Bull case stories around new age companies is one thing, those stories getting converted into positive cash flow and public investors benefitting from its cash flows is another thing altogether! Investors must only focus on the latter in the current environment. 

Further investors also need to get cautious with current consensus growth estimates and valuations assigned, given severe headwinds now playing out to global growth which could also impact domestic growth. Inflation will also impact spending habits of domestic consumers and cost structure for many companies and hence can likely result in downward revision of consensus revenue and profitability (or the lack of it) for companies like Zomato. 

Recent performance 

Since its IPO, Zomato has fared well on revenue growth but that has come at a price – increase in EBITDA losses. While in FY22, revenue grew by a solid 110 per cent to ₹4,192.4 crore, its EBITDA losses too increased by nearly 3 times to ₹1,850.8 crore. The EBITDA margin for FY22 was at negative 44 per cent. Adjusted EBITDA margin reported by the company (which company defines as EBITDA-share based payment) was at negative 18 per cent.

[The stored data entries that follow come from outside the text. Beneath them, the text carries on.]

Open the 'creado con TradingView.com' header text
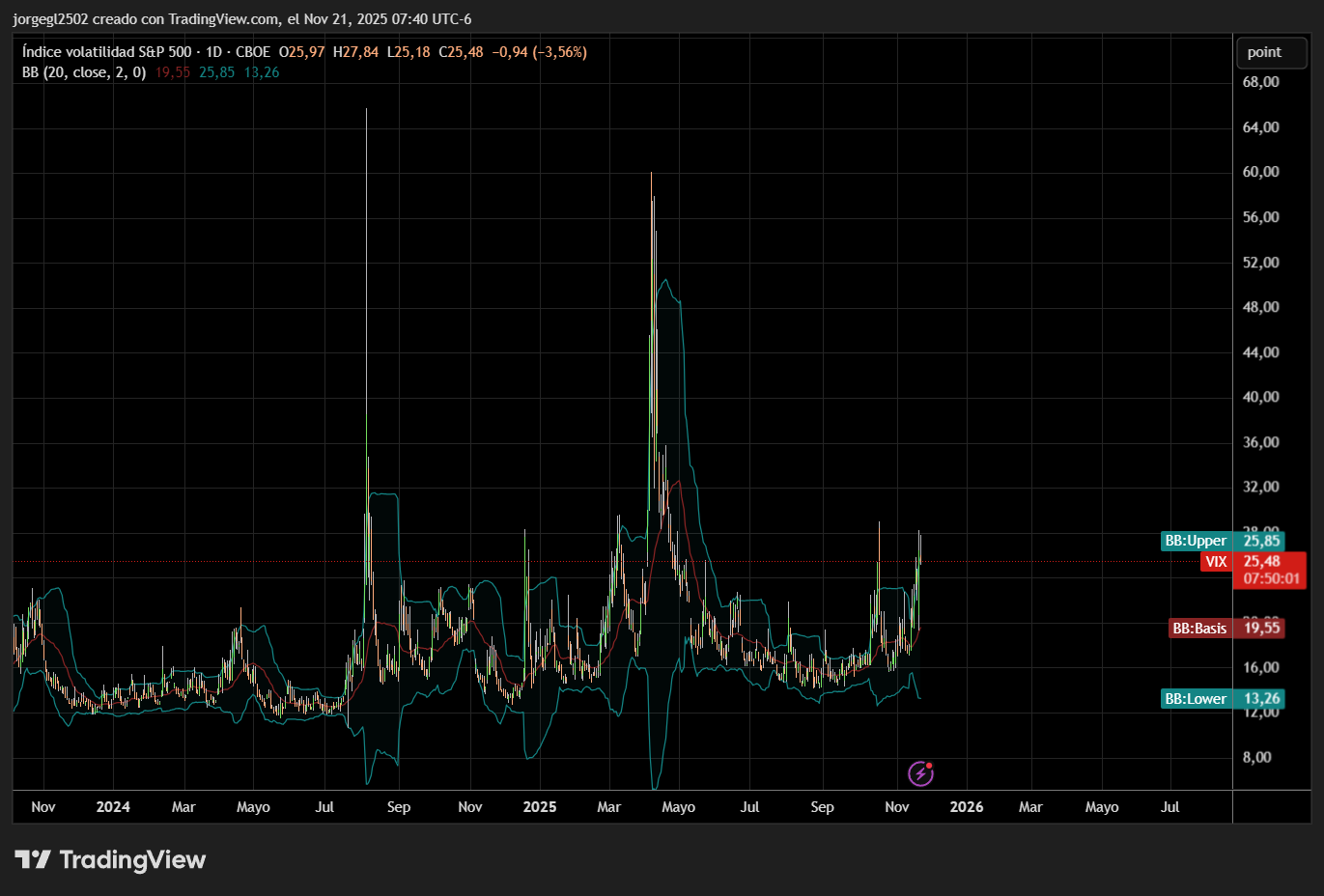Image resolution: width=1324 pixels, height=896 pixels. pos(185,19)
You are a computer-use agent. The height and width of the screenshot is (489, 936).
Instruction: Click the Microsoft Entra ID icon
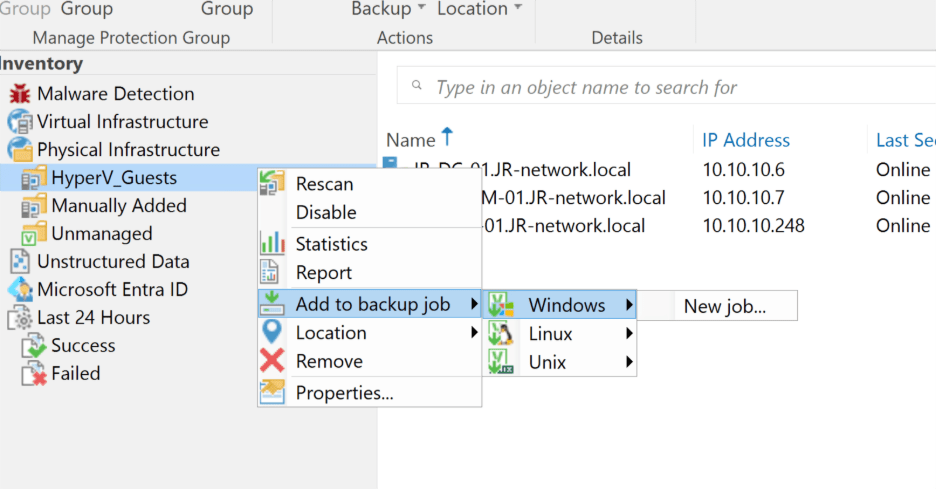[x=19, y=290]
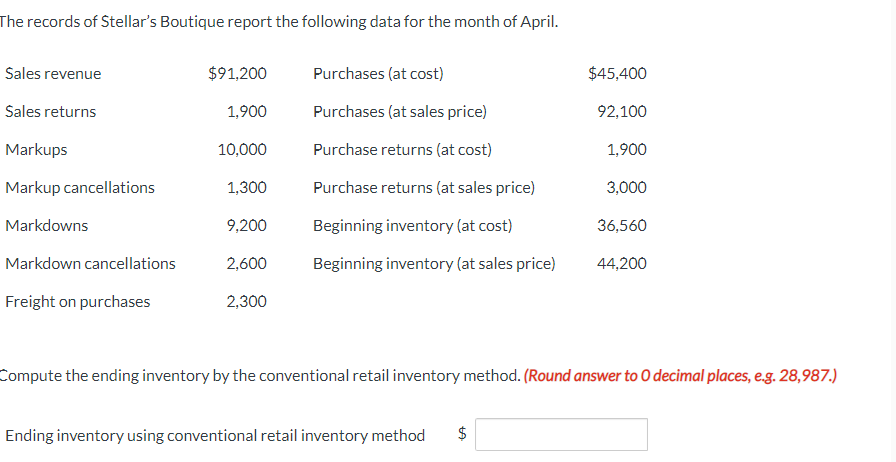Click the 10,000 markups value

[242, 150]
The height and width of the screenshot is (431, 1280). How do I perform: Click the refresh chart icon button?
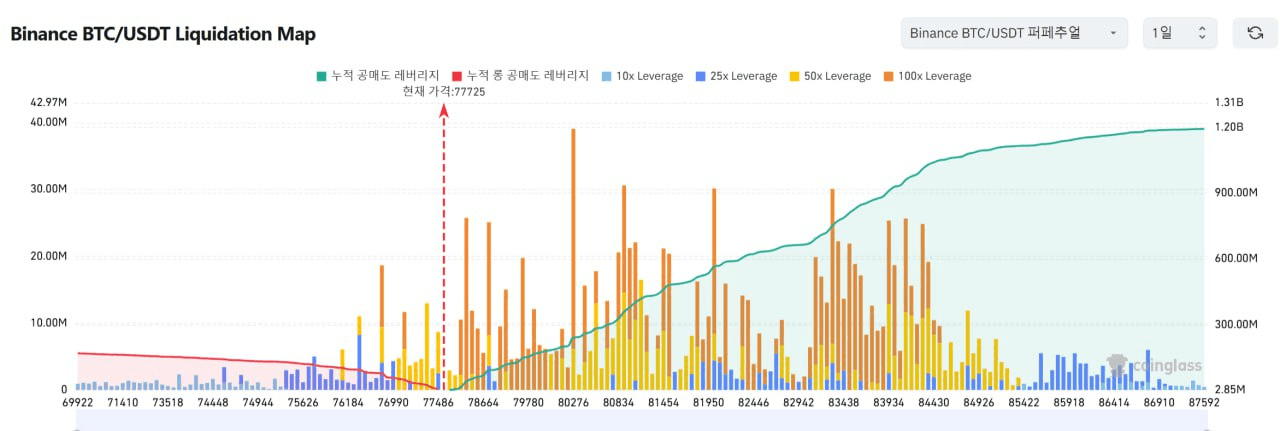[1254, 33]
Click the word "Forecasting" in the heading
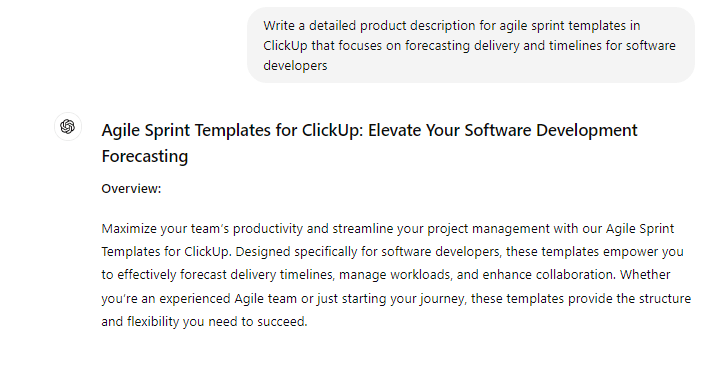 tap(145, 157)
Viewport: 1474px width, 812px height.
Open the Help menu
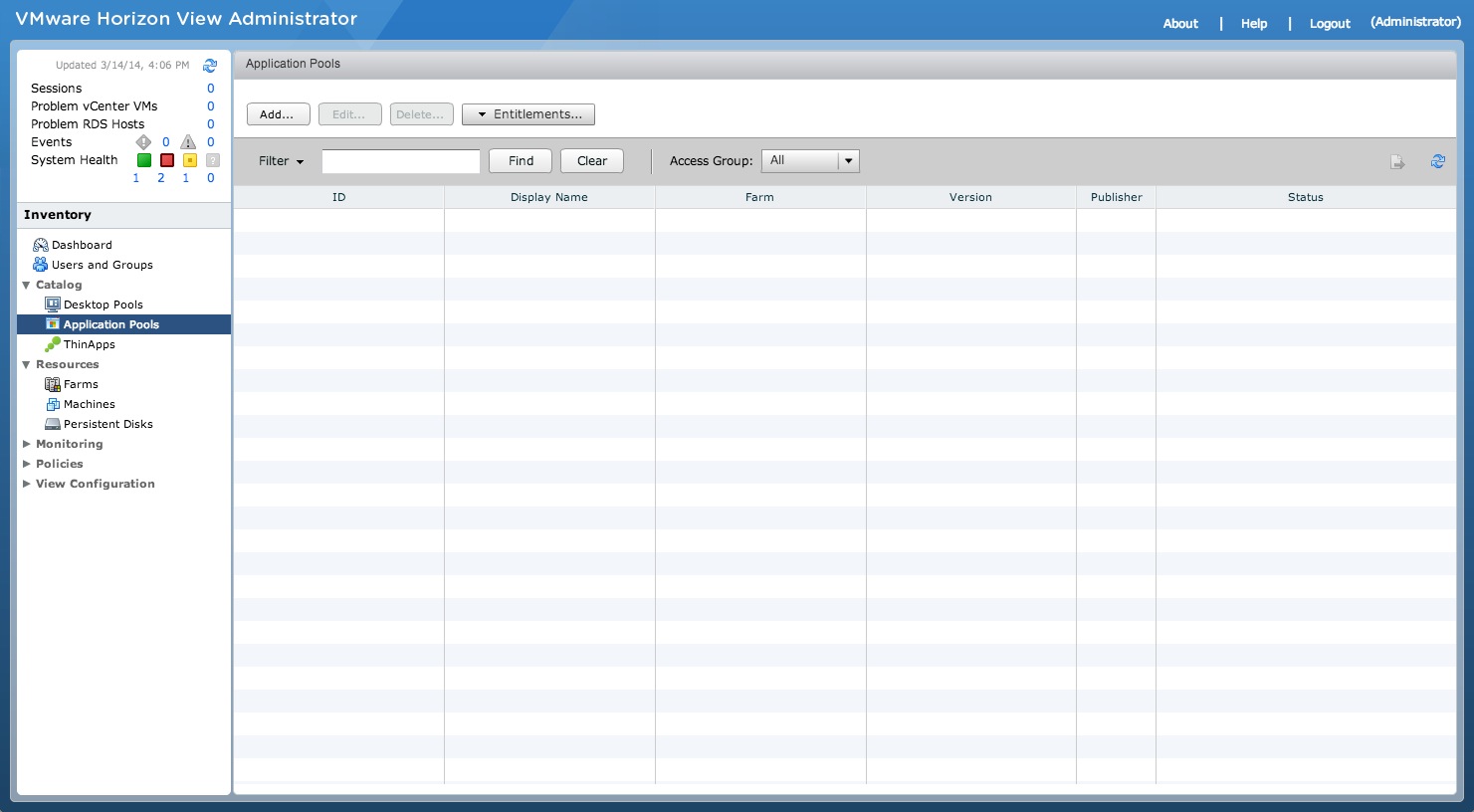(x=1253, y=23)
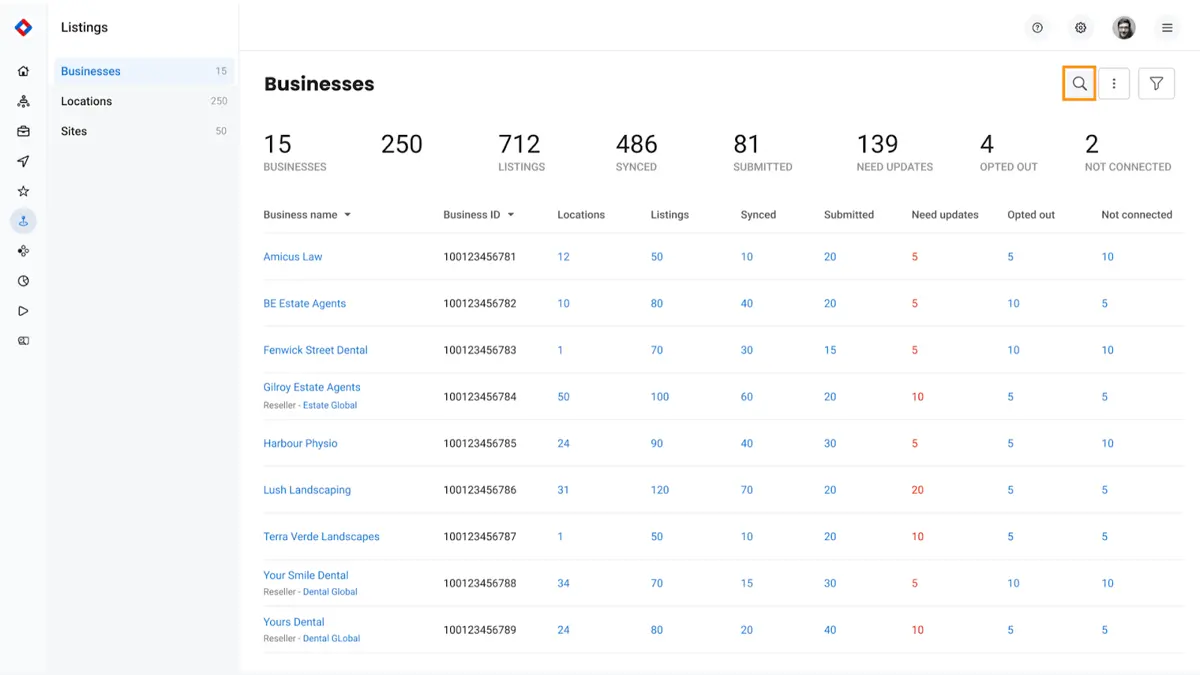Viewport: 1200px width, 675px height.
Task: Open the Amicus Law business link
Action: click(x=293, y=257)
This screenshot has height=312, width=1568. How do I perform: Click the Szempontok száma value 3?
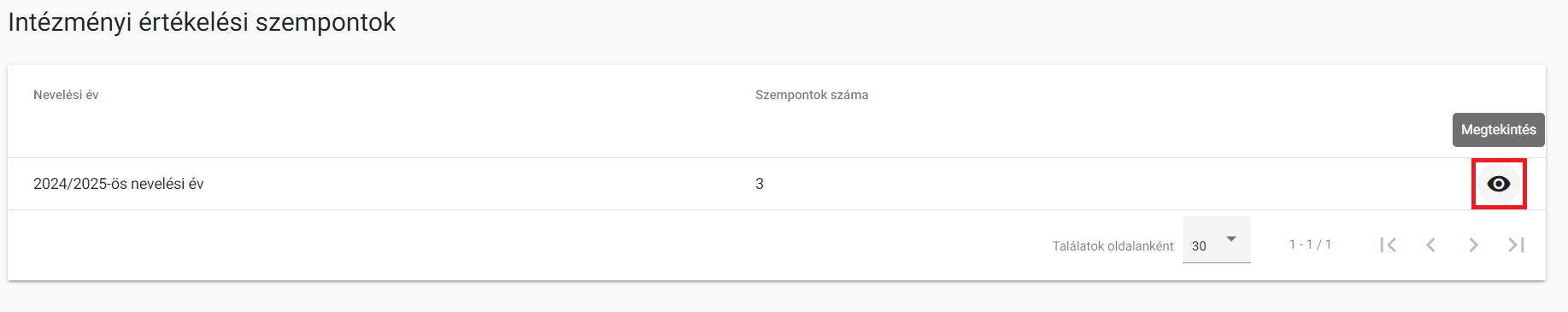click(x=760, y=184)
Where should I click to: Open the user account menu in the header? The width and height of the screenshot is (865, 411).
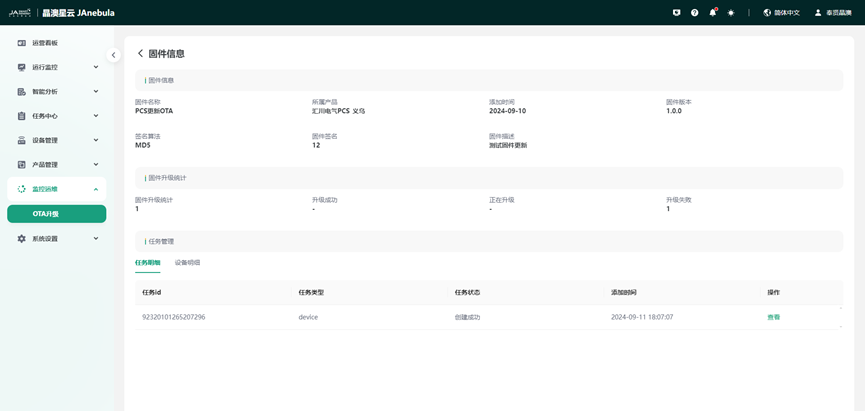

Over the last one year, its monthly transacting users have increased from 9.8 million at the end of FY21, 15.7 million at the end of FY22. Another key metric tracked – average order value (AOV) was largely stable at ₹398 in FY22 versus ₹397 in FY21. Contribution margin (similar to gross profit) deteriorated from around 5.2 per cent to 1.7 per cent in FY22. In company’s estimate a contribution margin of 5 per cent would be required to absorb other operating costs and get to EBITDA break even. Based on the current contribution margin, it does appear reaching profitability at EBITDA and then at net profit level are few years away. This can be a big dampener when markets are under pressure.           

Over the last one year company also invested some of the money that it had received from IPO proceeds to take small stakes in start-ups which in company’s view were strategic minority stakes. Over the last year it had invested around ₹2,500 crore in such initiatives. With start-ups environment getting tough, funding getting dearer, some of these investments might turn out to be poor allocation of capital. The stock saw some recovery post its Q4 results release and management commentary after they said that minority investments are on pause for now. 

While company has few businesses besides food delivery, such as Hyperpure (B2B) supplies, food delivery remains the main stay, accounting for around 85 per cent of revenue. One thing to watch out for would be any progress on a potential merger with grocery delivery company in which Zomato has a stake in – Blinkit. With rival Swiggy seeing more customer stickiness with offering food and grocery delivery in the same app, Zomato might be under pressure to do the same.